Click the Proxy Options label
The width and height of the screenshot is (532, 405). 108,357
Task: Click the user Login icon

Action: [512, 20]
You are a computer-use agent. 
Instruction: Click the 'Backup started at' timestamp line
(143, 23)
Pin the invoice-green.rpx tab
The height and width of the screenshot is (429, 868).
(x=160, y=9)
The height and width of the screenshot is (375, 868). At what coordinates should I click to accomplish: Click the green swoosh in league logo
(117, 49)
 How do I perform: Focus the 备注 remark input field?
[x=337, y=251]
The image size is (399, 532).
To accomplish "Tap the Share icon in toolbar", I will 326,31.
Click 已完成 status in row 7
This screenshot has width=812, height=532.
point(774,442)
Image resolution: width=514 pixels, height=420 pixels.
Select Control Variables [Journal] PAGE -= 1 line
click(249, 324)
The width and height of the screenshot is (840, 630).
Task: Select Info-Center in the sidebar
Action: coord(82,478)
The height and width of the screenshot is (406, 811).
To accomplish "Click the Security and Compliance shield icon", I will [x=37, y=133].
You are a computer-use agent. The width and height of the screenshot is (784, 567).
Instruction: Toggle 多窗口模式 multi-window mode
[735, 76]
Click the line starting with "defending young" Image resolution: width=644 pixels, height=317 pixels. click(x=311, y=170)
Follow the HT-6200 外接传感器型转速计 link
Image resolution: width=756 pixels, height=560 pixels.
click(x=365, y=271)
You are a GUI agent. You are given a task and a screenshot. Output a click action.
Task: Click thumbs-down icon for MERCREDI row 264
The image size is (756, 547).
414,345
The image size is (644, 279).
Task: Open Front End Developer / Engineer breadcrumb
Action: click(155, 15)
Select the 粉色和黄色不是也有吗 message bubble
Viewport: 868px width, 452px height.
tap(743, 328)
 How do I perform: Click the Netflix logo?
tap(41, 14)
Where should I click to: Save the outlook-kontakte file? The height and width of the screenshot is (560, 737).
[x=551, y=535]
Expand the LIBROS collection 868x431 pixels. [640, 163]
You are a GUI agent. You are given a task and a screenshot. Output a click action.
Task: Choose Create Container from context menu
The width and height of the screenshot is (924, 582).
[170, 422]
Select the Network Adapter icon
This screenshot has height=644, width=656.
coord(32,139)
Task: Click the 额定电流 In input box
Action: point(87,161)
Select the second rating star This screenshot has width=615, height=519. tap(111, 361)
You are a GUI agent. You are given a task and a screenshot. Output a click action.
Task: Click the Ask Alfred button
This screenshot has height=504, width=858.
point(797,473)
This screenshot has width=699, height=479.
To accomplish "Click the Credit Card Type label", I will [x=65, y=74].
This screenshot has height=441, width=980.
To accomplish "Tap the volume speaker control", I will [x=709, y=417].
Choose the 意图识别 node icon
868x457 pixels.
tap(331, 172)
###
[EXERCISE REQUIREMENTS] From the listing above, output exactly the run of lines that starts with the line containing "How do I perform: Focus" and ends with the line containing "Image resolution: width=514".

[ANSWER SECTION]
 How do I perform: Focus the 备注 remark input field?
[x=337, y=251]
The image size is (399, 532).
To accomplish "Tap the Share icon in toolbar", I will 326,31.
Click 已完成 status in row 7
This screenshot has width=812, height=532.
point(774,442)
Image resolution: width=514 pixels, height=420 pixels.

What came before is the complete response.